[Exercise requirements] Examine each line of the data. Copy the line if it includes the word "will".

[Available data]
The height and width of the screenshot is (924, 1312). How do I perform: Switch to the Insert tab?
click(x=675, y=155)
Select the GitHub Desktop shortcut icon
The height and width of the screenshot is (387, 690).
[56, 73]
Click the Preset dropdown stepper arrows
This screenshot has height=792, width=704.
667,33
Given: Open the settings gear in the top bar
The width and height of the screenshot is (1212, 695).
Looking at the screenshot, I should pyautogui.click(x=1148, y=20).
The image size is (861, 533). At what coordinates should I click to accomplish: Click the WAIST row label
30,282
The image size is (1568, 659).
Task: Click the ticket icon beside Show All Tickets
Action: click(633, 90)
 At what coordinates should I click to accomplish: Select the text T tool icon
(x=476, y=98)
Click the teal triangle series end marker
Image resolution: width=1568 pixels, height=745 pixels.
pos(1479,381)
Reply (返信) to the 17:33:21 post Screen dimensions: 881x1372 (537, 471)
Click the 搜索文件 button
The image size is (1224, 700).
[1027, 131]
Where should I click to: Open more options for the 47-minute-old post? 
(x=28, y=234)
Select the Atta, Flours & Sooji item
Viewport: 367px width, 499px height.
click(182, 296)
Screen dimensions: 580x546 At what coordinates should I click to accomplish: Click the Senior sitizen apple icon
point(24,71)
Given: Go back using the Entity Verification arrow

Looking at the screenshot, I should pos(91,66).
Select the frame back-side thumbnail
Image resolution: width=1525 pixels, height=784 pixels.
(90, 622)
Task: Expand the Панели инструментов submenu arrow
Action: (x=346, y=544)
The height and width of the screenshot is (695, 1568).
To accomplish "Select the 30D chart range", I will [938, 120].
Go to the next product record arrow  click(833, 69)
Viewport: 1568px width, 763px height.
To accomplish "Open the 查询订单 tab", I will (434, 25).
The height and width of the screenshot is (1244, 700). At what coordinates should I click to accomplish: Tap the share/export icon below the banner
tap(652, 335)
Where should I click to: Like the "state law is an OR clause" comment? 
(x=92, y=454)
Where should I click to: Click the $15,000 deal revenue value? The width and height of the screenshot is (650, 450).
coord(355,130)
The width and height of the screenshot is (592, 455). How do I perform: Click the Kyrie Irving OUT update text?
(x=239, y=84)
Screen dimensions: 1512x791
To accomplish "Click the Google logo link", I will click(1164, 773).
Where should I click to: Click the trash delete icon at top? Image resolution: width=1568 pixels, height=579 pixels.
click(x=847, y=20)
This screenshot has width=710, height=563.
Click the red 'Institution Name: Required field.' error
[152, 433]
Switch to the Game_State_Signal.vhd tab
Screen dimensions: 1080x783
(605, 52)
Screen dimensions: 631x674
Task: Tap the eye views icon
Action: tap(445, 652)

[Solution for this task]
To accomplish "Select the 30D chart range", I will [938, 120].
To accomplish "Open the 查询订单 tab", I will (434, 25).
To accomplish "Click the Google logo link", I will click(1164, 773).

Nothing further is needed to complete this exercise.